-- Task details --
Could you count how many lines of the data include "Share" and answer with the number only?
[Available records — start]
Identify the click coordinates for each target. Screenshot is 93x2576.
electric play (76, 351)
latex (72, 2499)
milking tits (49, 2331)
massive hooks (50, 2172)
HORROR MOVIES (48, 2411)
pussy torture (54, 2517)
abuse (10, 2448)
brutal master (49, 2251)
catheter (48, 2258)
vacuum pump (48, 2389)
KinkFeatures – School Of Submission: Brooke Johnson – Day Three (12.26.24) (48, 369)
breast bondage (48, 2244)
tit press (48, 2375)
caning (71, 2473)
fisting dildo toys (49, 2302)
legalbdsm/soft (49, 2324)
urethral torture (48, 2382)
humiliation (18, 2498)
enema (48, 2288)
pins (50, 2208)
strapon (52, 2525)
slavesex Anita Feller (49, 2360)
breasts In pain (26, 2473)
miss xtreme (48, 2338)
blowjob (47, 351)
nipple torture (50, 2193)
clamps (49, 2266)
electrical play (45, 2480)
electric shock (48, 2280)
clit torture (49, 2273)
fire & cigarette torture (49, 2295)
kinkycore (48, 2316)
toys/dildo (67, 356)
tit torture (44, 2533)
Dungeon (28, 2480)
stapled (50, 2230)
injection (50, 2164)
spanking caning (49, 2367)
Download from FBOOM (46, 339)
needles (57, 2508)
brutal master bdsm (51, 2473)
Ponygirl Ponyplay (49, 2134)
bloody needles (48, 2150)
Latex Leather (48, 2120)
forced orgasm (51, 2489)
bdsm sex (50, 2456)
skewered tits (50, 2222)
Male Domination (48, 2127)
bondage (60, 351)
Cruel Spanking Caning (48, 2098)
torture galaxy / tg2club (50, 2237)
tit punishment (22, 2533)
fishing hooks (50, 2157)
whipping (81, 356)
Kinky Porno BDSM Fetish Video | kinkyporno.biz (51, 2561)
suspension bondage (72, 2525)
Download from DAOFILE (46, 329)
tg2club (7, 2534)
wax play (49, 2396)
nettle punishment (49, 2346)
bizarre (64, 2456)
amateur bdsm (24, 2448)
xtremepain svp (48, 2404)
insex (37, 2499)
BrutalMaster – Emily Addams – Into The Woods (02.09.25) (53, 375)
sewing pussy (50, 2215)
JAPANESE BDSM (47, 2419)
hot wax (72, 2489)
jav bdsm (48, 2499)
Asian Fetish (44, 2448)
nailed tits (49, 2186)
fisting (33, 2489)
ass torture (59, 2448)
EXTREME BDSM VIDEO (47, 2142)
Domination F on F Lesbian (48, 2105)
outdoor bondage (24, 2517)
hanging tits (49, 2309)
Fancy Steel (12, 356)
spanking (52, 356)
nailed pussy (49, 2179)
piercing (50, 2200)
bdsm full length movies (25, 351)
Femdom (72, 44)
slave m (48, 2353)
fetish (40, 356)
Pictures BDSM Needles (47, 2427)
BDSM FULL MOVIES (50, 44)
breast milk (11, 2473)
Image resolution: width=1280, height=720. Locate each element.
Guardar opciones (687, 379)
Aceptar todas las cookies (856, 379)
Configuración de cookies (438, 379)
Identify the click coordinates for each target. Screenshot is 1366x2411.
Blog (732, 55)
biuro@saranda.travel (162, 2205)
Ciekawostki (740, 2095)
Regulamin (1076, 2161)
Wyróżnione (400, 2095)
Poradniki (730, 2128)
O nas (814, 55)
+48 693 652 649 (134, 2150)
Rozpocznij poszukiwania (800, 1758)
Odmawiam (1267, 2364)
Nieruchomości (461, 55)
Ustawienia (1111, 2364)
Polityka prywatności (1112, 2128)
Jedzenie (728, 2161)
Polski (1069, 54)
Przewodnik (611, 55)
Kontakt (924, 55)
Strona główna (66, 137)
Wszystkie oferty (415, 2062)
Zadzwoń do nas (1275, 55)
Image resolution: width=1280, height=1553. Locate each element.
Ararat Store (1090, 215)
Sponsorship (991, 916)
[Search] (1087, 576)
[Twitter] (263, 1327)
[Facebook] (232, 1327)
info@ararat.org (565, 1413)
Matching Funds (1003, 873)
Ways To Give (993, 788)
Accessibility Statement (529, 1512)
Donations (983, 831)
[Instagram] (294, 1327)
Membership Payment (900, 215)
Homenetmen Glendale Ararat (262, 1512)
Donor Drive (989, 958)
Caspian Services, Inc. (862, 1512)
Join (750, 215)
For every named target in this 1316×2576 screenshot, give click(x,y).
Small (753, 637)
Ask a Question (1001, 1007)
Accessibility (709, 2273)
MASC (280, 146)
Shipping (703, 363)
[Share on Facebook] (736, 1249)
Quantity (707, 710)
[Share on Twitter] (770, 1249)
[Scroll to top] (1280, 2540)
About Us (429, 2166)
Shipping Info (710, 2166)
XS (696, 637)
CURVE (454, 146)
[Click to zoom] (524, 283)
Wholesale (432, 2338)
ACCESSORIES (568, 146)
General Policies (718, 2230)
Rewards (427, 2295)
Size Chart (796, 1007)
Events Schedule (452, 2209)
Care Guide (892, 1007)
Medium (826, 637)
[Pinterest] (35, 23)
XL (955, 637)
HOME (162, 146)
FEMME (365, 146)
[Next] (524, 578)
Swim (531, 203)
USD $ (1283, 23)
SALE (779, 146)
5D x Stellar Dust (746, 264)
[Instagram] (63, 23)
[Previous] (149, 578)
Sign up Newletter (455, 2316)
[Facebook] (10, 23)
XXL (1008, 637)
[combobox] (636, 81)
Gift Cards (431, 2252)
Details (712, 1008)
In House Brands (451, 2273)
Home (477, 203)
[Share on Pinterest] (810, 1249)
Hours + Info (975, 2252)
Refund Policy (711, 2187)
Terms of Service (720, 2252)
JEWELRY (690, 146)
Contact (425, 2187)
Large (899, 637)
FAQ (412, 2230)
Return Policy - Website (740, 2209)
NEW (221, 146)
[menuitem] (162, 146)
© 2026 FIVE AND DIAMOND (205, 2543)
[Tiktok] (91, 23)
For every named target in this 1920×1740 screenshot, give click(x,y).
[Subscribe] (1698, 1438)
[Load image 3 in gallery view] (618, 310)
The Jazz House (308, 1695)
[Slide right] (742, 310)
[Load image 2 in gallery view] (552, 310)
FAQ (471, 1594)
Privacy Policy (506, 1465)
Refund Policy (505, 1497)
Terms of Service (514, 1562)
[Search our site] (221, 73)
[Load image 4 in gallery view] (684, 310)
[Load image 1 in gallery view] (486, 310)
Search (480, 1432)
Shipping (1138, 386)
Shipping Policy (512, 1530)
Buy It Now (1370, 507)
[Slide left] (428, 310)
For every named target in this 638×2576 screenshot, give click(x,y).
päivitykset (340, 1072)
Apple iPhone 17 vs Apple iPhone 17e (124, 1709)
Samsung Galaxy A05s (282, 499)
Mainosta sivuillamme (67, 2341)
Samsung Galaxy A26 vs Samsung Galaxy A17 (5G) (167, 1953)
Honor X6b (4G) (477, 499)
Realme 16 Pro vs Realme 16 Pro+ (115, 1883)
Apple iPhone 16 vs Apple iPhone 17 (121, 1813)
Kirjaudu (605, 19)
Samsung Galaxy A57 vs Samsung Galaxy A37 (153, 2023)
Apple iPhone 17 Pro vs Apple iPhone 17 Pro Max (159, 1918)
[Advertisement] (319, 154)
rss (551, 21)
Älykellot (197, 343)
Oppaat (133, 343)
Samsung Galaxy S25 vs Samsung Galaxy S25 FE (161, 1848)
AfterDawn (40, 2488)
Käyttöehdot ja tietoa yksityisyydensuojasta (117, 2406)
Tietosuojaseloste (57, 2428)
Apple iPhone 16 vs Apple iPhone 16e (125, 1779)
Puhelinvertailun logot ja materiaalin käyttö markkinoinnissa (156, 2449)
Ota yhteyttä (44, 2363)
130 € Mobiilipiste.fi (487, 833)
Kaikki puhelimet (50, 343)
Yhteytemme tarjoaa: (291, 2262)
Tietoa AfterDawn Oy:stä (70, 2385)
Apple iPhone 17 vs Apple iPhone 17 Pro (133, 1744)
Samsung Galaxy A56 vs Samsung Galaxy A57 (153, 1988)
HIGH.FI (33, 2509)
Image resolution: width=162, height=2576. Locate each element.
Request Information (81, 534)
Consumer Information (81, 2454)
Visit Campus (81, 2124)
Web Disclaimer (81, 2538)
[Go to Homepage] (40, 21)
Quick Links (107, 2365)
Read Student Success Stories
[Available records — finish]
-- Reply to the task --
3